REQUIRED TASK :: Update the items below by replacing each "GUI agent" with "interface agent". Leave everything else unchanged.

RECORDS ::

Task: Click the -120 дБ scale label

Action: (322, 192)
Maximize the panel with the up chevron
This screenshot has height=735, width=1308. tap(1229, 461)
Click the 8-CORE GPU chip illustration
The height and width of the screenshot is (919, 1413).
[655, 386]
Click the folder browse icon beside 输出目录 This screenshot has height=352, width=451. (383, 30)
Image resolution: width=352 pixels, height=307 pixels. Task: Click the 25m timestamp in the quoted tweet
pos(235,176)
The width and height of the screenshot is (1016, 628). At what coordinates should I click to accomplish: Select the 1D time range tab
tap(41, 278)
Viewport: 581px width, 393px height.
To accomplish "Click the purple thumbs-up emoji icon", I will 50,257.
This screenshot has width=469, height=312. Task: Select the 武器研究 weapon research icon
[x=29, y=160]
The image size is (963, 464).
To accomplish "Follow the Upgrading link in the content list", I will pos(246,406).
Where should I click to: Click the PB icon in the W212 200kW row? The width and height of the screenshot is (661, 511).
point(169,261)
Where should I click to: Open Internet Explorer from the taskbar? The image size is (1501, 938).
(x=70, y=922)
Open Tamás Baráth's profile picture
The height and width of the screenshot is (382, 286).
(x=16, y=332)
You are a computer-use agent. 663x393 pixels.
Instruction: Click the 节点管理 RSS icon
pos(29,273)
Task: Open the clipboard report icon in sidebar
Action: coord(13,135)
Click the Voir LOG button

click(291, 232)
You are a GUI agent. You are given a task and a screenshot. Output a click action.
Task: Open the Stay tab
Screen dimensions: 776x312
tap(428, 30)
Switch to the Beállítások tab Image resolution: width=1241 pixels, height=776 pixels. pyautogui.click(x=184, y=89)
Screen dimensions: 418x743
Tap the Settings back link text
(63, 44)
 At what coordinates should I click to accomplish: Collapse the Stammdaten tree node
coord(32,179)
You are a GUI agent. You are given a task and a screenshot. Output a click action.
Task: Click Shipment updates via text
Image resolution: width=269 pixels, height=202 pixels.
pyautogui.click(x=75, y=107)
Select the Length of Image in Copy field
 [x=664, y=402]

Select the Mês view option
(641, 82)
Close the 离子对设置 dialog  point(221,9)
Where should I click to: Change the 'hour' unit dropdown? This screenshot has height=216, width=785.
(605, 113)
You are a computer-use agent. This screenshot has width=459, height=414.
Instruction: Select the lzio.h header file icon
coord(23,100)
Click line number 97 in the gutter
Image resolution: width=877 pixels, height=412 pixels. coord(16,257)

ANSWER TO THIS EXERCISE ::
Task: Click the -120 дБ scale label

Action: (322, 192)
Maximize the panel with the up chevron
This screenshot has height=735, width=1308. tap(1229, 461)
Click the 8-CORE GPU chip illustration
The height and width of the screenshot is (919, 1413).
[655, 386]
Click the folder browse icon beside 输出目录 This screenshot has height=352, width=451. (383, 30)
Image resolution: width=352 pixels, height=307 pixels. Task: Click the 25m timestamp in the quoted tweet
pos(235,176)
The width and height of the screenshot is (1016, 628). At what coordinates should I click to accomplish: Select the 1D time range tab
tap(41, 278)
Viewport: 581px width, 393px height.
To accomplish "Click the purple thumbs-up emoji icon", I will 50,257.
This screenshot has width=469, height=312. Task: Select the 武器研究 weapon research icon
[x=29, y=160]
The image size is (963, 464).
To accomplish "Follow the Upgrading link in the content list", I will pos(246,406).
Where should I click to: Click the PB icon in the W212 200kW row? The width and height of the screenshot is (661, 511).
point(169,261)
Where should I click to: Open Internet Explorer from the taskbar? The image size is (1501, 938).
(x=70, y=922)
Open Tamás Baráth's profile picture
The height and width of the screenshot is (382, 286).
(x=16, y=332)
You are a computer-use agent. 663x393 pixels.
Instruction: Click the 节点管理 RSS icon
pos(29,273)
Task: Open the clipboard report icon in sidebar
Action: coord(13,135)
Click the Voir LOG button

click(291, 232)
You are a interface agent. You are given a task and a screenshot. Output a click action.
Task: Open the Stay tab
Screen dimensions: 776x312
tap(428, 30)
Switch to the Beállítások tab Image resolution: width=1241 pixels, height=776 pixels. pyautogui.click(x=184, y=89)
Screen dimensions: 418x743
Tap the Settings back link text
(63, 44)
 At what coordinates should I click to accomplish: Collapse the Stammdaten tree node
coord(32,179)
You are a interface agent. You are given a task and a screenshot. Output a click action.
Task: Click Shipment updates via text
Image resolution: width=269 pixels, height=202 pixels.
pyautogui.click(x=75, y=107)
Select the Length of Image in Copy field
 [x=664, y=402]

Select the Mês view option
(641, 82)
Close the 离子对设置 dialog  point(221,9)
Where should I click to: Change the 'hour' unit dropdown? This screenshot has height=216, width=785.
(605, 113)
You are a computer-use agent. This screenshot has width=459, height=414.
Instruction: Select the lzio.h header file icon
coord(23,100)
Click line number 97 in the gutter
Image resolution: width=877 pixels, height=412 pixels. coord(16,257)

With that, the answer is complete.